▶ **The problem**:
Go through the data below. Pull out every line that has the word "Ügyfélszolgálat".

---------- Exercise data ----------

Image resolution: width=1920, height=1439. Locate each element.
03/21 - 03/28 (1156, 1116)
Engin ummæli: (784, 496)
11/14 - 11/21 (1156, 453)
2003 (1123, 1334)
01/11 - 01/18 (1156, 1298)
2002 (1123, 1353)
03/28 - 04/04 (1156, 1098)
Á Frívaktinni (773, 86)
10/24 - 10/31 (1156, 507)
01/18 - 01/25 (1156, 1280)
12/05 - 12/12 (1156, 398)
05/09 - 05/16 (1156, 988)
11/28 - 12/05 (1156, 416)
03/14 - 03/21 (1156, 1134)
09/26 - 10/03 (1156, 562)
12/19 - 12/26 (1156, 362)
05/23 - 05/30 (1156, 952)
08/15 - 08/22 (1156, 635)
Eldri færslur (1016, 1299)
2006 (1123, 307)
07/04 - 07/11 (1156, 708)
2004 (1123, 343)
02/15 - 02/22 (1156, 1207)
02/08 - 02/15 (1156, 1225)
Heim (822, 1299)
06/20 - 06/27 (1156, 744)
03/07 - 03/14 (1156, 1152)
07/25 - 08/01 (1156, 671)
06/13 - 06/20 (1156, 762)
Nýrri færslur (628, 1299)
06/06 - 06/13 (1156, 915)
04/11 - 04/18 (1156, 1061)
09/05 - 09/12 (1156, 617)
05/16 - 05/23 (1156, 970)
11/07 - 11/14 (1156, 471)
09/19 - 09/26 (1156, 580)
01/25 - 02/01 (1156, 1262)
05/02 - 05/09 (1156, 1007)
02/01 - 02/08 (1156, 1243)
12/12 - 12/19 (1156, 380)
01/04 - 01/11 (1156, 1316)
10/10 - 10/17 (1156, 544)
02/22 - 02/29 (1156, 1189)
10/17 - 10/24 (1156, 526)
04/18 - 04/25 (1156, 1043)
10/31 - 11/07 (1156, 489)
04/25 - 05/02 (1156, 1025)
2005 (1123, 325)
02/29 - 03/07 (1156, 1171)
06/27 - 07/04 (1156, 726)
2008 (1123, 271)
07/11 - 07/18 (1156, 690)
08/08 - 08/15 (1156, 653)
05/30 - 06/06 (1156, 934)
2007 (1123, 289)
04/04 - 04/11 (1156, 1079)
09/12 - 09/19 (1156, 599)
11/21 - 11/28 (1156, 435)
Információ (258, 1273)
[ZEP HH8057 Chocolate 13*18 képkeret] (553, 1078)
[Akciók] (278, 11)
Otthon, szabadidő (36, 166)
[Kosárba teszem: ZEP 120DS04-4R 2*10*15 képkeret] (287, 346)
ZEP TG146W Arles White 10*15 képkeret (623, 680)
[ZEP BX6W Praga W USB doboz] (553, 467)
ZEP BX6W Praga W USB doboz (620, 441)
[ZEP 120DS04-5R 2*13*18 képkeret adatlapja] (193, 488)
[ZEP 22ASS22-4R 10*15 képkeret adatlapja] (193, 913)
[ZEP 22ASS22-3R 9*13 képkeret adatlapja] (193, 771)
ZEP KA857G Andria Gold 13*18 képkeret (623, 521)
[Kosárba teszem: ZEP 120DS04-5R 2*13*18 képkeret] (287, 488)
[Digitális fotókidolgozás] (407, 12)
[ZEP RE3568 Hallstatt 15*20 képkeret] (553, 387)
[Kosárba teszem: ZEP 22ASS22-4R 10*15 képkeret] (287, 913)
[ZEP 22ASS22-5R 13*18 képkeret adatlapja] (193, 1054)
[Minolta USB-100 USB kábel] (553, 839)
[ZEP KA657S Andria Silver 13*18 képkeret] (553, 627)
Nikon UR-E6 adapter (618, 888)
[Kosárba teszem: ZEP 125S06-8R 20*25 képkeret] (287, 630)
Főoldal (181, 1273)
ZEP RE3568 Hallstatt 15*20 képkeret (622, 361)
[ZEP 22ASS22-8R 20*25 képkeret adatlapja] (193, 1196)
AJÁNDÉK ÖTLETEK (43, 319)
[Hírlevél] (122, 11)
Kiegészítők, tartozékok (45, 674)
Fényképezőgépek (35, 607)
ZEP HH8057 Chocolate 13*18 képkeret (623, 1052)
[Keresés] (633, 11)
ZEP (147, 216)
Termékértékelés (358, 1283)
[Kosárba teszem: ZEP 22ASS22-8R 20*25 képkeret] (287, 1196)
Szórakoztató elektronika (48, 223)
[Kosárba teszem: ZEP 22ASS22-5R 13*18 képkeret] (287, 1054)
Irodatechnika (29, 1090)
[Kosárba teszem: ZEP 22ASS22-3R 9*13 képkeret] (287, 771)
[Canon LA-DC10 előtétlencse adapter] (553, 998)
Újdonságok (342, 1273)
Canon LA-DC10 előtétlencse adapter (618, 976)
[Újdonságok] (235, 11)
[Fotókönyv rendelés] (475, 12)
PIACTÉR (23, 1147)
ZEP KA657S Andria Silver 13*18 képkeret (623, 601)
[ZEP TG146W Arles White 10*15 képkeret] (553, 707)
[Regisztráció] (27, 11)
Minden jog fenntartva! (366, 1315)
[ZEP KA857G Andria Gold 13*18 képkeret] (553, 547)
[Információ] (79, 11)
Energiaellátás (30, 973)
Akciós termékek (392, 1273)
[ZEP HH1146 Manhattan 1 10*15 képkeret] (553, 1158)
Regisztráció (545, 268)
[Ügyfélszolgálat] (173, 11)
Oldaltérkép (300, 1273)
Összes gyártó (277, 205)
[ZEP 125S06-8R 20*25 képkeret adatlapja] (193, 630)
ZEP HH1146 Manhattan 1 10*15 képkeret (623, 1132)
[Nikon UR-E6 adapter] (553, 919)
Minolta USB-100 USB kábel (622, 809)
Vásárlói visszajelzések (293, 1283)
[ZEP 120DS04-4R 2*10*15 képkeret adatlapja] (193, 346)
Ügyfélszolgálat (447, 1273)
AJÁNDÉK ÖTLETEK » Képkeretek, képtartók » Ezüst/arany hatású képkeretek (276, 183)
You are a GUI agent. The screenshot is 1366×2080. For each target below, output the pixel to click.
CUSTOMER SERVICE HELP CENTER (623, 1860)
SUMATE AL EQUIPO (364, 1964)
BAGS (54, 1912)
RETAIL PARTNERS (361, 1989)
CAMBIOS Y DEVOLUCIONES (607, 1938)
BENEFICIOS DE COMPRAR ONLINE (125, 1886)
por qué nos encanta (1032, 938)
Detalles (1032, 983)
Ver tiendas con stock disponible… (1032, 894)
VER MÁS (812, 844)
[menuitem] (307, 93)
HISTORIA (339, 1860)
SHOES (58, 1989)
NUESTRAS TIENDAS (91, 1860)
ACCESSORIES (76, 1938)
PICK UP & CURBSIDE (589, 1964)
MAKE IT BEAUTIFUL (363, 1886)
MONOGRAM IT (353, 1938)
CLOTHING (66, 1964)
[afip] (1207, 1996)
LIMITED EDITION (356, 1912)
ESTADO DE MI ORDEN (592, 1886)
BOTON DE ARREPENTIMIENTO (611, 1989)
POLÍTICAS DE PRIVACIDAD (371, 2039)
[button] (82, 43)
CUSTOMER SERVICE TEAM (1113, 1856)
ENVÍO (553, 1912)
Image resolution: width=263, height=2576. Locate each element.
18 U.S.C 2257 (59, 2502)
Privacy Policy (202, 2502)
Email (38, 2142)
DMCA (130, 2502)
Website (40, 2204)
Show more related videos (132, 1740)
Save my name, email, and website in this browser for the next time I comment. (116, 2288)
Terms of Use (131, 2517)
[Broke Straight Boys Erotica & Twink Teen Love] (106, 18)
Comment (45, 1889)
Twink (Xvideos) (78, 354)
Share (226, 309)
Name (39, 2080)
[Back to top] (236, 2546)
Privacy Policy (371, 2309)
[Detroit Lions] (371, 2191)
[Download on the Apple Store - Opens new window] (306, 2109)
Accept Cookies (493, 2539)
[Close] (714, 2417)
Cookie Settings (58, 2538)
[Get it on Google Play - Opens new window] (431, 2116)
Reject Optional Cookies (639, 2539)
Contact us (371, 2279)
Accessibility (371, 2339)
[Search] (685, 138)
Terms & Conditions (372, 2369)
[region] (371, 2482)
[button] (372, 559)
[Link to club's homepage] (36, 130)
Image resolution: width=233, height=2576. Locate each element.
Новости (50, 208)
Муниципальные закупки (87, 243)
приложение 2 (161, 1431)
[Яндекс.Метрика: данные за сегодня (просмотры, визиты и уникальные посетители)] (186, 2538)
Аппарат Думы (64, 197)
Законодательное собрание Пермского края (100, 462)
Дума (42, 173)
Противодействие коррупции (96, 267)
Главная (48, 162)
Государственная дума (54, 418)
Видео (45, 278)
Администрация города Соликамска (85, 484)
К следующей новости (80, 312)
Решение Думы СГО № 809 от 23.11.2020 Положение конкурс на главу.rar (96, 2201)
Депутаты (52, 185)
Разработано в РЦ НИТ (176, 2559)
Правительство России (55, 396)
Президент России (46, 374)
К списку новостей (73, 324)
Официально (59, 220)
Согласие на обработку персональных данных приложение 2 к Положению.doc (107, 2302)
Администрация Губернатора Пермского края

----------

▶ **Result of this task**:
[Ügyfélszolgálat] (173, 11)
Ügyfélszolgálat (447, 1273)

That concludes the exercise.